__Aim of the task__.
Line by line, check the data for the string "breadcrumb" and state how many lines have it, nothing more.

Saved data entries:
********

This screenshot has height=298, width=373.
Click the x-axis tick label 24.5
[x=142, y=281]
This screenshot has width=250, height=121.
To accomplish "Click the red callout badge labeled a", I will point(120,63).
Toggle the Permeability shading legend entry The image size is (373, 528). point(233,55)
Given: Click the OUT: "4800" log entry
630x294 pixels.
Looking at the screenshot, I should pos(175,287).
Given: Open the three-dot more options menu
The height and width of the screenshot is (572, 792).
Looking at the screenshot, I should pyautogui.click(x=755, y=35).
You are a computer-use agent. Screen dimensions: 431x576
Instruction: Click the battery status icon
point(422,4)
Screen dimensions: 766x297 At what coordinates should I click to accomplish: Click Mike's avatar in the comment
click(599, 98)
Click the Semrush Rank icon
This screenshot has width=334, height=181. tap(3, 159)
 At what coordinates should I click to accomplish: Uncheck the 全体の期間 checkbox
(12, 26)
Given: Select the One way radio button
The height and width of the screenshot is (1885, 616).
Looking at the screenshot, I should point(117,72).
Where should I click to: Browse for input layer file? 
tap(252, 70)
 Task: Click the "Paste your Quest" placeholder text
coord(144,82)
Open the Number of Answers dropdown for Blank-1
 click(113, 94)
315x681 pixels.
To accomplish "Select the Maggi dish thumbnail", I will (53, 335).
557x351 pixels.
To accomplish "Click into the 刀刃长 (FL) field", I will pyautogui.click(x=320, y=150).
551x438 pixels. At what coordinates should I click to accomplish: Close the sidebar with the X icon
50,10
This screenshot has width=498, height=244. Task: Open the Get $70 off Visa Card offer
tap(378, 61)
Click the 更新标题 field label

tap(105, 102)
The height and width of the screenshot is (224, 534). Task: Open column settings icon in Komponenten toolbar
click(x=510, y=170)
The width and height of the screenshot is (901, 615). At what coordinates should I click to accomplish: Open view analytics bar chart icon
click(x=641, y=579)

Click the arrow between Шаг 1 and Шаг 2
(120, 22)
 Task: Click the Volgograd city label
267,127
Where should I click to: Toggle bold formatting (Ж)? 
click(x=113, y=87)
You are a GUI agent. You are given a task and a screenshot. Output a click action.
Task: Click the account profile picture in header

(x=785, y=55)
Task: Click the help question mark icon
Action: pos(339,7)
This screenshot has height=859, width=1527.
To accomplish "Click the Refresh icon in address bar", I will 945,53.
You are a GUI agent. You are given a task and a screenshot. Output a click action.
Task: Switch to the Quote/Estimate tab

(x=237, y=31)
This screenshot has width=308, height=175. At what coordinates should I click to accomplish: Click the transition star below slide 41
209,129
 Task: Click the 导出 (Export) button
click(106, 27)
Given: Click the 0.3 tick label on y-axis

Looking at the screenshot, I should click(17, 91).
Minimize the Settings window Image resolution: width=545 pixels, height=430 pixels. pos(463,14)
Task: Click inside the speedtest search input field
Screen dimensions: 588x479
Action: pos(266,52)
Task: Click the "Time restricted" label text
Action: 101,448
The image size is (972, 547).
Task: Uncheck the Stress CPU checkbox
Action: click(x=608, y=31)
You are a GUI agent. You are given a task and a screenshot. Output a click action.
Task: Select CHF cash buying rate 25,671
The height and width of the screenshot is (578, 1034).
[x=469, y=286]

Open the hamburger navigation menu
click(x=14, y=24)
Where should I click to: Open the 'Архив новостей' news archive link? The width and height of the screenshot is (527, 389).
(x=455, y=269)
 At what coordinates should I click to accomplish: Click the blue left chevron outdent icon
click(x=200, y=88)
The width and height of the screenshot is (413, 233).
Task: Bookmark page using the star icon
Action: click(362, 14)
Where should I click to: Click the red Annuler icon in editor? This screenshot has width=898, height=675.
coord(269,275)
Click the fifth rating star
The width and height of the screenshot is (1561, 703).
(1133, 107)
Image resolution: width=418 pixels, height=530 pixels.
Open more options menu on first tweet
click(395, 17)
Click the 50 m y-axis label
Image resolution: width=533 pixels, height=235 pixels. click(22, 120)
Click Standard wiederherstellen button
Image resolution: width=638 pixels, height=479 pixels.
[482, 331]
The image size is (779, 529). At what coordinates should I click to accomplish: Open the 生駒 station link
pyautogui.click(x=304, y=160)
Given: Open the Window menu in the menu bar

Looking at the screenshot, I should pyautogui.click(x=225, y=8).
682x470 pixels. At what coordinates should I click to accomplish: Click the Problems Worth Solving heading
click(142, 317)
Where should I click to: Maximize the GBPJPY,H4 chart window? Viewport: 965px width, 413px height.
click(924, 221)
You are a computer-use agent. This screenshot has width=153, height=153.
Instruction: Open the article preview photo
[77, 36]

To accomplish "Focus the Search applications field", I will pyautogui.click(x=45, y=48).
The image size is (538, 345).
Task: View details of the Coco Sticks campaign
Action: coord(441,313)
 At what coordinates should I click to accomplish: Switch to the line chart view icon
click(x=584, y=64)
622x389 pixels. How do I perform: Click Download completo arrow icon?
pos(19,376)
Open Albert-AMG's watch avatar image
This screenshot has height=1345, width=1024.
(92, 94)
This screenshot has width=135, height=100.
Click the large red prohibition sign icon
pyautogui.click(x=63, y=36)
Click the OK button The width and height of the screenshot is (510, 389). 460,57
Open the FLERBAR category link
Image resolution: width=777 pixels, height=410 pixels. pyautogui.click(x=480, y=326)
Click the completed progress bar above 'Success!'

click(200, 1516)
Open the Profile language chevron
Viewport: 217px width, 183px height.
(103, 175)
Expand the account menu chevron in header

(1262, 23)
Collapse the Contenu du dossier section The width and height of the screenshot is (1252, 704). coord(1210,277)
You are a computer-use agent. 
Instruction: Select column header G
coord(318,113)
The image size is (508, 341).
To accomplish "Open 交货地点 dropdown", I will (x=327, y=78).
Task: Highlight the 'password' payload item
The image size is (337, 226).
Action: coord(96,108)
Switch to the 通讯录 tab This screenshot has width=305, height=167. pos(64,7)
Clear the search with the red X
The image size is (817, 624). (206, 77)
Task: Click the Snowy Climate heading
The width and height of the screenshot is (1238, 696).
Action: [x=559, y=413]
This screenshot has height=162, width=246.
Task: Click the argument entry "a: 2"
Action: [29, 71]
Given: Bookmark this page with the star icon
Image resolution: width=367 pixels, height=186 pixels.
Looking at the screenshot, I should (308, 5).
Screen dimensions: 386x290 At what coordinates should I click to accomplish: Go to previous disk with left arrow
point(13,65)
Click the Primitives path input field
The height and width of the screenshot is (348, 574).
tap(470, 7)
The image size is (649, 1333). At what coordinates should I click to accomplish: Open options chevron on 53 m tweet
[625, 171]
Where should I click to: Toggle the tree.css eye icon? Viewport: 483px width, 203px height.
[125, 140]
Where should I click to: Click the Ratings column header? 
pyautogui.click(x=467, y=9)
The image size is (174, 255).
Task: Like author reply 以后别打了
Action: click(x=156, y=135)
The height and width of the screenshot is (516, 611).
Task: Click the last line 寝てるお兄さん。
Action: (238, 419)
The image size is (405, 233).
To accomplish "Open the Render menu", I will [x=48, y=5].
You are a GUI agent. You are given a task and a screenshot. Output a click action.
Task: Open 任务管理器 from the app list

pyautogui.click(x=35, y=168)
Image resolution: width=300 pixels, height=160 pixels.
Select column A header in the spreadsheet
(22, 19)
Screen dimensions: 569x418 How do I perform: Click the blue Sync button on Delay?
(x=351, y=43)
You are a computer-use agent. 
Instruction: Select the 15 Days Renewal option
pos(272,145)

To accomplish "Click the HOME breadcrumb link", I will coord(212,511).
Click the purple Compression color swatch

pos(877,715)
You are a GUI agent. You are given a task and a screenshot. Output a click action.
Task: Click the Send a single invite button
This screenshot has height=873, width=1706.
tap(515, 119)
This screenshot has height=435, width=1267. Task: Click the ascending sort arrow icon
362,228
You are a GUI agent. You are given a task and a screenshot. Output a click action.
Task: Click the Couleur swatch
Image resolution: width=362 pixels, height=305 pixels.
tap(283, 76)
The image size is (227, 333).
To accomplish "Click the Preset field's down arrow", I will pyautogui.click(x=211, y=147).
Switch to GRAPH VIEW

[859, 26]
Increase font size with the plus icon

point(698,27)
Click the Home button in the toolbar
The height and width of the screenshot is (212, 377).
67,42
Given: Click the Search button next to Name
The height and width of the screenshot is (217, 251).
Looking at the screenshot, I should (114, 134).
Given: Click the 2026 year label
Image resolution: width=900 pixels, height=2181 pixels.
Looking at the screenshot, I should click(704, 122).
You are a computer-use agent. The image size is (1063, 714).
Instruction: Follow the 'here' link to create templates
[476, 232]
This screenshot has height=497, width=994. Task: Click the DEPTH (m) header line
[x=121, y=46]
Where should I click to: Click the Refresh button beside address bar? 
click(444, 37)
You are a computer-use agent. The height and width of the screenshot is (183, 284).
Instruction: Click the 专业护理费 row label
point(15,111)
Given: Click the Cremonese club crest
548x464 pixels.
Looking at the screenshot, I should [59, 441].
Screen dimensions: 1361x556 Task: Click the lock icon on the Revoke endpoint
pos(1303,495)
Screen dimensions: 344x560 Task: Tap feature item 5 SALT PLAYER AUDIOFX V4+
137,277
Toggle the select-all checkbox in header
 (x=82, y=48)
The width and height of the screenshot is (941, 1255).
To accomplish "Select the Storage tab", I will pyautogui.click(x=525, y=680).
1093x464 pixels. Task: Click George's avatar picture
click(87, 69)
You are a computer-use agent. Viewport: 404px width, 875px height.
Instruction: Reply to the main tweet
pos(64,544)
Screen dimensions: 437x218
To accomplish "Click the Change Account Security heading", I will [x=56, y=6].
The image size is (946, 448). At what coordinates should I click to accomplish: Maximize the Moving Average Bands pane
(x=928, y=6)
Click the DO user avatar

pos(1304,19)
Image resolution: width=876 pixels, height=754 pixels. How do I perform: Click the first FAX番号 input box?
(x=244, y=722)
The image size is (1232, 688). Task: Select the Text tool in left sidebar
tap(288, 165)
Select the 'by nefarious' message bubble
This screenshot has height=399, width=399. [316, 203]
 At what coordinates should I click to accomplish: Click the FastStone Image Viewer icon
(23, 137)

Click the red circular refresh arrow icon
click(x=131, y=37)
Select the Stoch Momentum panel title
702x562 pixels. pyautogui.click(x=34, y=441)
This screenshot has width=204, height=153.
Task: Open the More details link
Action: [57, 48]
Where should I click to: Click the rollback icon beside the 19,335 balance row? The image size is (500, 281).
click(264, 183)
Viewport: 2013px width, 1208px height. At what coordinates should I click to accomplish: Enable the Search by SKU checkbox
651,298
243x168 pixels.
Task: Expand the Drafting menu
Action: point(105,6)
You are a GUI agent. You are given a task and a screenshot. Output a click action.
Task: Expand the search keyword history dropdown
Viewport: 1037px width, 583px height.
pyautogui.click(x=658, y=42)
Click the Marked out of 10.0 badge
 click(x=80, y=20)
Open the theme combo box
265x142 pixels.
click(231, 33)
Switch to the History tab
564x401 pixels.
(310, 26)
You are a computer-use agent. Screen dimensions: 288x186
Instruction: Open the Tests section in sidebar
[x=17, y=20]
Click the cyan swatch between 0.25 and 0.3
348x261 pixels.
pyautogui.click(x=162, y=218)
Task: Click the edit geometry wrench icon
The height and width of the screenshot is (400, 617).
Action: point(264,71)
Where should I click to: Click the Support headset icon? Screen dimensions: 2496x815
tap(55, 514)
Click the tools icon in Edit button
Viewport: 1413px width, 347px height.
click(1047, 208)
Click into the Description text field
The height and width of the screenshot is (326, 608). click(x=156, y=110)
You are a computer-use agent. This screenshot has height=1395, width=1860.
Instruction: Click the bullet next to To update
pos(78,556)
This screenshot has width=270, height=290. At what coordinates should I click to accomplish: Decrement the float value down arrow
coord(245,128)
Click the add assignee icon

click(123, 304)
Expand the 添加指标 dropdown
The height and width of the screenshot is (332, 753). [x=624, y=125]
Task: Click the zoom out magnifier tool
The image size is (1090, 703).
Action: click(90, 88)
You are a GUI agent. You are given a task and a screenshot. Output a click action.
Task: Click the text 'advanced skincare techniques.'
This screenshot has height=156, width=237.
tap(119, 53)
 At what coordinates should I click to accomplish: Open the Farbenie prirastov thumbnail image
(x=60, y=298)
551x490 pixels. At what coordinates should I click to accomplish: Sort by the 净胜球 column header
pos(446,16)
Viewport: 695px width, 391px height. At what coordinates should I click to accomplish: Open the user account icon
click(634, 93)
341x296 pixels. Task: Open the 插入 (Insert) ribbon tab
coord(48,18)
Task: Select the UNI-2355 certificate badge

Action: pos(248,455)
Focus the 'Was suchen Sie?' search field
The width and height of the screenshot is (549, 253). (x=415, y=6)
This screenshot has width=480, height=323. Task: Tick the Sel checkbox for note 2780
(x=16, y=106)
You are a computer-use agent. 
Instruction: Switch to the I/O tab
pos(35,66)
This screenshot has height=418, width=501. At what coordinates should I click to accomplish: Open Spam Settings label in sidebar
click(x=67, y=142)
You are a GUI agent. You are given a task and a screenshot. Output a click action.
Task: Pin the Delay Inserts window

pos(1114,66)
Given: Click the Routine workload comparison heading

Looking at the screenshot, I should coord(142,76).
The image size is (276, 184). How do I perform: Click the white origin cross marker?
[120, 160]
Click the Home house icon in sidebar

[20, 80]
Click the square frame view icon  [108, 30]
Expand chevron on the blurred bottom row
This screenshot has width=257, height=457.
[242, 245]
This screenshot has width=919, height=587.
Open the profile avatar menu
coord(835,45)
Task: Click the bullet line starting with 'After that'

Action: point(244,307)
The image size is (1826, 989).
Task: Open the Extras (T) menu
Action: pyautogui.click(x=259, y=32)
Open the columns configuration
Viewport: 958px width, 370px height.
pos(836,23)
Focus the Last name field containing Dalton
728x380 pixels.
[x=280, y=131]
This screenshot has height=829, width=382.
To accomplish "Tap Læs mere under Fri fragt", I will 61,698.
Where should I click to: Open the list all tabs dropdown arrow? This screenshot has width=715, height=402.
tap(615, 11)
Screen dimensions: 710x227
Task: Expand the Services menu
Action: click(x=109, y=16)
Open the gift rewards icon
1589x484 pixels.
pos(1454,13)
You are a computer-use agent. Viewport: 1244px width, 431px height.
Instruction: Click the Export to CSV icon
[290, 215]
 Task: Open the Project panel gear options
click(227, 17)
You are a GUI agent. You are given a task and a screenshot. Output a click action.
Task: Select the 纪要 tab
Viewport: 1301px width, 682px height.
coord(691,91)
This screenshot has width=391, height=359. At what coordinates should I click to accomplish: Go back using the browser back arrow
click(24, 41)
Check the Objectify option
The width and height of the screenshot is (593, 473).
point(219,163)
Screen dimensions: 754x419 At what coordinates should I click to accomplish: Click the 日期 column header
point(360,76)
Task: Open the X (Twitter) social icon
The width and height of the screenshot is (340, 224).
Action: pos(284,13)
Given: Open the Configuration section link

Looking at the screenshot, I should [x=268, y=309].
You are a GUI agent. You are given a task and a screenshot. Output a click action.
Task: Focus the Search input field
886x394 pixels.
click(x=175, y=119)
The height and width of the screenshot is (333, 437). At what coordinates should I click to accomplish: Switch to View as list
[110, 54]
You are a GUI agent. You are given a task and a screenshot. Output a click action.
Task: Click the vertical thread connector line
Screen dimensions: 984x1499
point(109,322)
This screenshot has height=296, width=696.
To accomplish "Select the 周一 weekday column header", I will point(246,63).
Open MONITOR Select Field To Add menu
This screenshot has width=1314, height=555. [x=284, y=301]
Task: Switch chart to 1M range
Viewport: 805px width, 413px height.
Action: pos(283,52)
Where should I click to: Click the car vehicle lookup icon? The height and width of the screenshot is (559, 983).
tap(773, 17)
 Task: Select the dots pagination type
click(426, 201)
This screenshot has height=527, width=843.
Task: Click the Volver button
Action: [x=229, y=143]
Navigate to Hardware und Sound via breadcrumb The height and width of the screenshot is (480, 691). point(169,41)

********

__Reply__.
2